Which lines of the entries contain the string "computer"? Please find them and copy them.
___ Data supplied
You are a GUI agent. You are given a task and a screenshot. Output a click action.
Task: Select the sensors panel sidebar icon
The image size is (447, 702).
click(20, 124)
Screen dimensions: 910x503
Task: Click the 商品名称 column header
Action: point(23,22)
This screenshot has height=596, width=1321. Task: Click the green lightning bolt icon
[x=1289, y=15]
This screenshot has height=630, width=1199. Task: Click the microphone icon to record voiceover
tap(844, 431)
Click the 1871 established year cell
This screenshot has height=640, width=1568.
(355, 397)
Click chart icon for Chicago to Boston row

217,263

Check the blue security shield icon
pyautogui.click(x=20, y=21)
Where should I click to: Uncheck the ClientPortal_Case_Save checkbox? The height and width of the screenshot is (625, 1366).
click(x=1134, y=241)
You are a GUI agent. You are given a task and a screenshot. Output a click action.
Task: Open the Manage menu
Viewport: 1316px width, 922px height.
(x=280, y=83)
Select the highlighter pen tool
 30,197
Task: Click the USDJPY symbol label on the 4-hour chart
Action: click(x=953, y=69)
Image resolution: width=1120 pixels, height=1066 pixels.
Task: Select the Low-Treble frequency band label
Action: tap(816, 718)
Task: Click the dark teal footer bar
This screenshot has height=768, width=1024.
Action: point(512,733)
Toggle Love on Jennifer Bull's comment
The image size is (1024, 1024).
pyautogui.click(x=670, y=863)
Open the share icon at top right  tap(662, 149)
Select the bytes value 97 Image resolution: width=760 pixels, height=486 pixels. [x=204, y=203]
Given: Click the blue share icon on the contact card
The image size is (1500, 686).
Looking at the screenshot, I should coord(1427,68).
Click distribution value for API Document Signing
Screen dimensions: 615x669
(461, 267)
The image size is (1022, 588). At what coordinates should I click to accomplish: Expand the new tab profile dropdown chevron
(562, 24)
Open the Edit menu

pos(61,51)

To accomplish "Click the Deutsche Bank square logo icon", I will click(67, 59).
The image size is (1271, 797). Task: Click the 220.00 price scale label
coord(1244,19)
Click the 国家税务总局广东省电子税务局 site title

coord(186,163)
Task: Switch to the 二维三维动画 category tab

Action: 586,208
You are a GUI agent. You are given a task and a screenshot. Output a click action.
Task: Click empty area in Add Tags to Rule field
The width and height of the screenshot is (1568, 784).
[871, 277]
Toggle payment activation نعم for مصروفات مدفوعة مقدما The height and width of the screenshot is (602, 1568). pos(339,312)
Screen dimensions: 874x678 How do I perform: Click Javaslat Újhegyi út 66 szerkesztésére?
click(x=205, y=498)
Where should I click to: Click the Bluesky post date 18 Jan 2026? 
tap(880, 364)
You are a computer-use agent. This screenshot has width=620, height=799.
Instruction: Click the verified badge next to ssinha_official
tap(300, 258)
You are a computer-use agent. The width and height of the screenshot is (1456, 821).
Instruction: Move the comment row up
______
Answer box -
You are a computer-use agent. This screenshot has width=620, height=799.
You are a computer-use agent. The width and height of the screenshot is (1456, 821).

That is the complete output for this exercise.